Densities from 24 species of zooplankton at 57 sites in the Bristol Channel and Severn Estuary, collected by double-oblique net hauls, are in C:\Examples v7\BC zooplankton\BC zooplankton density(.pri). The sampling sites were defined as a grid (Fig 3.2, CiMC), and samples taken through time over a single year and averaged to give one seasonally-averaged sample per site. There is thus no prior structure of groups and replicates within groups (though there is a natural salinity gradient, described by factor Sal, with 9 numeric levels). The original data is from Collins NR & Williams R 1982, Mar Ecol Prog Ser 9: 1-11, who identify four main clusters of sites.

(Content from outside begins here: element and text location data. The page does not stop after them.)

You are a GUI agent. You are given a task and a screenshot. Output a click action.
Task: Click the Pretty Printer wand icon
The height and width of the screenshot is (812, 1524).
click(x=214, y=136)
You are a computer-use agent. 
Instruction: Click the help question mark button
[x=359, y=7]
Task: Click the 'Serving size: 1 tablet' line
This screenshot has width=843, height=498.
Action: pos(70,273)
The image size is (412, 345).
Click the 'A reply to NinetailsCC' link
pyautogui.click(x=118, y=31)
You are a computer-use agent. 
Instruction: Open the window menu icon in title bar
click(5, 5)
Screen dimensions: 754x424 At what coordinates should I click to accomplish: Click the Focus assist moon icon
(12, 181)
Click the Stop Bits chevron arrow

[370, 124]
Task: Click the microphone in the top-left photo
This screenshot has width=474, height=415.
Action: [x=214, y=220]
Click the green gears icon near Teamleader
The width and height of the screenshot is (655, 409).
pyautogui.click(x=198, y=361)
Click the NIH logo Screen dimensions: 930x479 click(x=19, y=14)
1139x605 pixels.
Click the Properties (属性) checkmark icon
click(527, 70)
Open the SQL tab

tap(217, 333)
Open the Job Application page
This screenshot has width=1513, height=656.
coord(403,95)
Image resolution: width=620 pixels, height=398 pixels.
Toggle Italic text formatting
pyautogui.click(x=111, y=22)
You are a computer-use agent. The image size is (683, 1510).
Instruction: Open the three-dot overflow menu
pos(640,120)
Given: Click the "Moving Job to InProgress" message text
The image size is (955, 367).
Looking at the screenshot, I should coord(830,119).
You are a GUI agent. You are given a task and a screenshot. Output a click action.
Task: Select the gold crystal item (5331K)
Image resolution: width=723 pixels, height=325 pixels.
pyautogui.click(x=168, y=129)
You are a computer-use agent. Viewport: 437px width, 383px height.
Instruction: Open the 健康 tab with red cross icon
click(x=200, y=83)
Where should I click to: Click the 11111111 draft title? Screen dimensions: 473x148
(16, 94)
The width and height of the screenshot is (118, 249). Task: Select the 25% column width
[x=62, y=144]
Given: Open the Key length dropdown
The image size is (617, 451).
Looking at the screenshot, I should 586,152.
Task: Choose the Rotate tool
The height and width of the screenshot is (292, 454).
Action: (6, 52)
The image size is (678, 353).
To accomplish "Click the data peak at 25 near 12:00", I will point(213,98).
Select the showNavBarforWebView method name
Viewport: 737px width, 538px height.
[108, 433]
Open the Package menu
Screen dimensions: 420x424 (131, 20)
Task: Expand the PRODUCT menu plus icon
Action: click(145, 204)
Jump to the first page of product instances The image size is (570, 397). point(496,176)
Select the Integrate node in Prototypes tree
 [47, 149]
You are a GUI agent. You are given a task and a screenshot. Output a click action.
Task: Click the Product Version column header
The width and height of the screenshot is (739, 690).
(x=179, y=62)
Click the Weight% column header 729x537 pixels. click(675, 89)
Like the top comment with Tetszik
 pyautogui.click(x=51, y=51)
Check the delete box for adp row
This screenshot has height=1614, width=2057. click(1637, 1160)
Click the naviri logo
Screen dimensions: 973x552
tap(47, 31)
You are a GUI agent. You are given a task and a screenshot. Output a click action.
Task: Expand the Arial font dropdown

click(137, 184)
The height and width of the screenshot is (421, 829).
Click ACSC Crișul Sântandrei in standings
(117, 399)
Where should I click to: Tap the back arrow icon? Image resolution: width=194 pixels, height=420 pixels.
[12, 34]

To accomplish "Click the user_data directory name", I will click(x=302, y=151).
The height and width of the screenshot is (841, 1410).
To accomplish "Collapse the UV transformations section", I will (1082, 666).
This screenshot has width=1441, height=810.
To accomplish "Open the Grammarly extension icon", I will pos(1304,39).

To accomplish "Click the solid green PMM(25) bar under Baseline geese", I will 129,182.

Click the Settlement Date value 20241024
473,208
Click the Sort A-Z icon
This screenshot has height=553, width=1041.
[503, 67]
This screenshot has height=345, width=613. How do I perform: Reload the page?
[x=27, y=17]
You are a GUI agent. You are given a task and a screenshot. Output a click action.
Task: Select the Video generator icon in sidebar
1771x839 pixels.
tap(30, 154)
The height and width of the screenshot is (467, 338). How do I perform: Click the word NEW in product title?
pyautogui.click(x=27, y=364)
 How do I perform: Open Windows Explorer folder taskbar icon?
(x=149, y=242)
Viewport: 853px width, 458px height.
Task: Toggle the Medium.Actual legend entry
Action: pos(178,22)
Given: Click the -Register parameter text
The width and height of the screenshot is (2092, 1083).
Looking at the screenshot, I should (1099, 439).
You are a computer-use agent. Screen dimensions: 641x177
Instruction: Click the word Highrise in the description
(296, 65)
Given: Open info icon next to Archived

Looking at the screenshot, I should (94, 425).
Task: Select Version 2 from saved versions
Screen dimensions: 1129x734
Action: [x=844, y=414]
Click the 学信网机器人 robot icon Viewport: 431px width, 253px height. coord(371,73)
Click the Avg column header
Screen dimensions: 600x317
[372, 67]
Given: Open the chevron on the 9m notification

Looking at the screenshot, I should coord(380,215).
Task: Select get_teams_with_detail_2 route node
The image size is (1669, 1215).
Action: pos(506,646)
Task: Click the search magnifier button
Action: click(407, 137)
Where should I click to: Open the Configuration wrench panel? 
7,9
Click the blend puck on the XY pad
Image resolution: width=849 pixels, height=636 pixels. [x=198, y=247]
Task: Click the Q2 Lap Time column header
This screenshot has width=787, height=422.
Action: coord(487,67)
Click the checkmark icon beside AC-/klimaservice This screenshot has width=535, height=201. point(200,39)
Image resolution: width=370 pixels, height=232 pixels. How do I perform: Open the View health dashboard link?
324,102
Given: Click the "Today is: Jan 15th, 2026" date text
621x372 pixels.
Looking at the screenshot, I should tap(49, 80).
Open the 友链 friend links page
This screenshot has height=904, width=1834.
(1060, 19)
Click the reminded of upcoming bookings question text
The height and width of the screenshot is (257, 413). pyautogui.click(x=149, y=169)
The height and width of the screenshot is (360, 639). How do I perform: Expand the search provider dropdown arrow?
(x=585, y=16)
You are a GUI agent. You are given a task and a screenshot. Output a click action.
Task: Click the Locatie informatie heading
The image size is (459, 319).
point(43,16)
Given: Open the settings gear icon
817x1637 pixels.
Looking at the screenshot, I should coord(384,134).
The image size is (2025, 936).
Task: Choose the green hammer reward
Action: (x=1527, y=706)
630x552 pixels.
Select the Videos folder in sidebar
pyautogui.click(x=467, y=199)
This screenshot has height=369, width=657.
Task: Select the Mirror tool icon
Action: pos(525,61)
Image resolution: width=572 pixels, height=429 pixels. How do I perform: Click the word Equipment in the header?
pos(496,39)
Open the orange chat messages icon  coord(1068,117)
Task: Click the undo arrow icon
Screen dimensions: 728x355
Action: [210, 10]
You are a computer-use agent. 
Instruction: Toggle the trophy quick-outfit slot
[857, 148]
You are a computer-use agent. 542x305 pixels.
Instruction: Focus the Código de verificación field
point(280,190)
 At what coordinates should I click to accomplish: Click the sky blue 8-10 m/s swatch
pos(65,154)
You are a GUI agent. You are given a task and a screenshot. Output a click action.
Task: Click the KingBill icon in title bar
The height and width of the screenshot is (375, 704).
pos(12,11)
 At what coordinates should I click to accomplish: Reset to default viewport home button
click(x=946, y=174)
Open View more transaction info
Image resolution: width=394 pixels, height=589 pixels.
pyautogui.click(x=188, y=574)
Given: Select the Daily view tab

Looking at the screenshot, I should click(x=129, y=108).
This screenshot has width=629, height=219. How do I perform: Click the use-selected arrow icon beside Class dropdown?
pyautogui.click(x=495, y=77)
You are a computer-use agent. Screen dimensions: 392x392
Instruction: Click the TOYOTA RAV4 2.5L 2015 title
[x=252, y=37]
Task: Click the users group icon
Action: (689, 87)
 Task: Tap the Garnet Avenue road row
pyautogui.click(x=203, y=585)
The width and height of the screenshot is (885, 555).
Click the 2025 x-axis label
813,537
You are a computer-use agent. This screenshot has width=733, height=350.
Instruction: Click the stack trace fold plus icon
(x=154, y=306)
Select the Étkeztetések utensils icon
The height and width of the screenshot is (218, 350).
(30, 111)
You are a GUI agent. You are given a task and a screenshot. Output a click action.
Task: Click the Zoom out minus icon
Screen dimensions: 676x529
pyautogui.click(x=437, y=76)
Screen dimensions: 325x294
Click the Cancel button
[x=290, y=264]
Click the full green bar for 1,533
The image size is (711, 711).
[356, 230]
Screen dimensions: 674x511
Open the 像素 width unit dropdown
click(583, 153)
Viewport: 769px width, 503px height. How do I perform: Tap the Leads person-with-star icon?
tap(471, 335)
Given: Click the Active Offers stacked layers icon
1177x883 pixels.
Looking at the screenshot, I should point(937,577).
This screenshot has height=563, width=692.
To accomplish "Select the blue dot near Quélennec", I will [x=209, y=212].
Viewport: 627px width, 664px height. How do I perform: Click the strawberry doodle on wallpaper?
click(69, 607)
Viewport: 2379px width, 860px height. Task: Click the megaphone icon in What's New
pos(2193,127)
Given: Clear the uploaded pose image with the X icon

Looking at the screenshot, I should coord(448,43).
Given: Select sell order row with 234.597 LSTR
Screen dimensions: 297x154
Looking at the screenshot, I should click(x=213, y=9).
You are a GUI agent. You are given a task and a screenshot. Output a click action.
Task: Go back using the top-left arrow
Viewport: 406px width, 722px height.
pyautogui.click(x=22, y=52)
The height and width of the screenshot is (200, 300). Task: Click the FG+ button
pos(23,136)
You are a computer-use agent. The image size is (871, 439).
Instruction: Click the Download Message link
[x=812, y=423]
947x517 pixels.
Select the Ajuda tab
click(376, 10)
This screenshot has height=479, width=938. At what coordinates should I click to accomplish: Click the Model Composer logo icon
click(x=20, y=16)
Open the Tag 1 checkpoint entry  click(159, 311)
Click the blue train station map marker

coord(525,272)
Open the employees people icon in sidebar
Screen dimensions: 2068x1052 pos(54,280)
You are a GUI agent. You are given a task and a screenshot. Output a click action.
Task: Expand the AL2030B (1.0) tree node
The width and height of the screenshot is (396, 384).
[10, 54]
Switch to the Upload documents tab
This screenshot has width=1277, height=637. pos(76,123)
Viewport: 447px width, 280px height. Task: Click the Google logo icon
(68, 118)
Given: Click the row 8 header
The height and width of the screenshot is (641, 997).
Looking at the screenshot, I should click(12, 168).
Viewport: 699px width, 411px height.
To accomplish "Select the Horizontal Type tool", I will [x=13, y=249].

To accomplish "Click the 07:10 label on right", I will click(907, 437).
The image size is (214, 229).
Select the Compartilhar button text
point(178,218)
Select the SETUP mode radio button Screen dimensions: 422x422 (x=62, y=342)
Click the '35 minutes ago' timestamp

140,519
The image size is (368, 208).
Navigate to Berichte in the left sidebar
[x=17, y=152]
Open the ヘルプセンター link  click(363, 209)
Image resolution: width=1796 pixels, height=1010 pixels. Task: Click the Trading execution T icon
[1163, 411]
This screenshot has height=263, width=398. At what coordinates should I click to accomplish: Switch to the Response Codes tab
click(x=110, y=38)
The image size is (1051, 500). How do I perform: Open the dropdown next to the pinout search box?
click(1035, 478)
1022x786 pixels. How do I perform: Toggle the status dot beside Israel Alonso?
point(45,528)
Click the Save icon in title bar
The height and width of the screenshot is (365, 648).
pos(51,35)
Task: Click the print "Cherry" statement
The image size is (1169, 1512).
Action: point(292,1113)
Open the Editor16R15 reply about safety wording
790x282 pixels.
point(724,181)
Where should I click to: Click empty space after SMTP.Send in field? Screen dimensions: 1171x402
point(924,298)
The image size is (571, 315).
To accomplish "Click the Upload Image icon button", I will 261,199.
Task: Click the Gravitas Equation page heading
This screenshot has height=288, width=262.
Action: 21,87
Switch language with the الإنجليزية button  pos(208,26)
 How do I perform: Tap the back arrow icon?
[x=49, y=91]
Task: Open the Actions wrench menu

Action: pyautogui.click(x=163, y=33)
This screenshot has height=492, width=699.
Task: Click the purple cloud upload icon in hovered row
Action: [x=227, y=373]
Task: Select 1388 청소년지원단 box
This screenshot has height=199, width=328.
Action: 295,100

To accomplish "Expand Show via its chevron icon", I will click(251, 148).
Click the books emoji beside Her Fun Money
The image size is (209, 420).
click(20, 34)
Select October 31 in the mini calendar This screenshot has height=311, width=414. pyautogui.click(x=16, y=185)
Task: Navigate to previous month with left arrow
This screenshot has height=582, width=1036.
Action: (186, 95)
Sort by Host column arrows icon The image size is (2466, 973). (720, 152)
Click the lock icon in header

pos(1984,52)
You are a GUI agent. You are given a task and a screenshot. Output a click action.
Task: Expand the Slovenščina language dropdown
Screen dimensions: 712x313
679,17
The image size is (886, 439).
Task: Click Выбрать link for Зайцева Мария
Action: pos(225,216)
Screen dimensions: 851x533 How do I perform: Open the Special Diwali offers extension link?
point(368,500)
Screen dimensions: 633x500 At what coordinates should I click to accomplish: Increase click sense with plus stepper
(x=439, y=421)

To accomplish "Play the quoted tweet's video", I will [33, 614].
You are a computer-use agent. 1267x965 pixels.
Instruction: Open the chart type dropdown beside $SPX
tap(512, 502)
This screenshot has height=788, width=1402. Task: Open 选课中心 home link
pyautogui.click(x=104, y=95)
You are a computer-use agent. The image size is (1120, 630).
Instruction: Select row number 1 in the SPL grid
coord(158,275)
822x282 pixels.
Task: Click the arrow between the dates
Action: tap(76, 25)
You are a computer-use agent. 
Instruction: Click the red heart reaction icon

It is relevant to ask what the statistical evidence is for there being such a division at all, and if so, how much of the group structure can justifiably be interpreted. Open the data file BC zooplankton density and generate the cluster dendrogram from Bray-Curtis similarities on 4th root transformed densities (as in Sections 4 & 5), then Analyse>CLUSTER>(Cluster mode•Group average), but this time taking the option (✓SIMPROF test). Look at the dialog under the SIMPROF tab, though the defaults probably be taken for (nearly) all: the matrix whose species rows will be independently permuted is Data1, the 4th root transformed data; no other choice than Resemblance: S17 Bray-Curtis similarity makes sense on the randomly permuted matrices since that was the choice on the real matrix; the % significance level is conventionally taken as 5 though could be more stringent, given ultimately that 7 tests are performed here, so change it to, say, 1; the 999 permutations will typically be sufficient (for computing the mean, and a further 999 for departures $\pi$ from the mean) bearing in mind the computation needed to recompute and re-order the $n(n-1)/2$ similarities (with $n$ samples) for each permutation, and then repeat this through the dendrogram; and clearly the use of multi-cores in the processor is beneficial to that. The final group structure, from the series of SIMPROF tests, is placed in a factor, generating another dialog, (Add factor named: SprofGps).

ScreenshotPage92a.png

With $n$ only 57 in this case, and with few tests needed, the SIMPROF procedure runs very quickly. The dendrogram shows the four groups of sites identified by Collins & Williams but now with firm statistical support: the black lines indicate groups that are established, with red lines showing a sub-structure from the clustering for which there is no statistical support from SIMPROF to permit interpretation. That the groups bear a strong relation to salinity is seen by displaying the salinity factor as a symbol, with Graph>Sample Labels & Symbols>Symbols:(✓Plot)>(✓By factor:Sal).